* [TEXT FOR ANALYSIS]
During yesterday’s Q&A, Mortensen appeared extremely humble, very knowledgeable and slightly political with a small rainbow flag attached on the wall behind him.
Mortensen chose Marcel Zyskind to photograph his first film, a Danish cinematographer he met in 2013 during the shoot of “Two Faces of January” by Hossein Amini.
« Falling » talks about the difficult relationship between an old man, Willis, played by Lance Henriksen and his son John. The story as Mortensen mentioned is inspired and based on his own family relationships. While he had no intention of playing the character of John at first, it turned out that his screen presence would help fund the movie. He is therefore co-writer, director, actor, producer and composer of « Falling ».
Those facts tell a lot about the trust Mortensen had put in his cinematographer. Zyskind said during the Q&A session that there were times on the set where they didn’t have time to watch the playbacks and Mortensen would trust him blindly saying: « I trust you with my life. »

* [RECORDED DATA]

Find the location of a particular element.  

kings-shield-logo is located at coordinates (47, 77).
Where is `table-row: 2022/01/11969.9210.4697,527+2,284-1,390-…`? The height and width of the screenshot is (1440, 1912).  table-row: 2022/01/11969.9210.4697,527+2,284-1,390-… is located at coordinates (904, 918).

* [WHAT YOU SHOULD DO] Pick up the piece about Mortensen's film "Falling" after its final sentence and continue it.

* [ANSWER FOR THE TASK]
The movie accumulates a lot of flashbacks and flash-forwards between the past and the present. A rather cold-white present where John goes to find his father at his farm on the East Coast to bring him back to Los Angeles where he lives with his husband and their adopted daughter. A rather warm past that navigates through the seasons from John’s childhood to becoming a teenager.
In those scenes from the past, a character radiates: Gwen played by Hannah Gross, Willis’ first wife, John’s mother. Lover of the art, she would like to expand her universe. Unfortunately she suffers alongside a man who satisfies himself with things the way they are and takes personally any criticism or any need and desire for changes from his entourage. She is the « muse » in the sense that she inhabits the dreams of both son and father.
In the edit, the transitions between these different times and places are very organic. Willis has senile dementia, sometimes he has moments of absence that take us elsewhere, sometimes flashes, sometimes entire scenes. Other times John’s violent confrontations bring us back to memories of past conflicts. A close-up on a prop, a laugh we hear, a piece of Chopin on the soundtrack or a glass of water that is served that transitions to a river, all of those elements are used to create as many bridges between what will last and remain in time and what has faded away. Mortensen insisted on the importance of the work on set by designer Carol Spier specially on the flashbacks. She is known for working with David Cronenberg and like Zyskind was hired well before the shoot.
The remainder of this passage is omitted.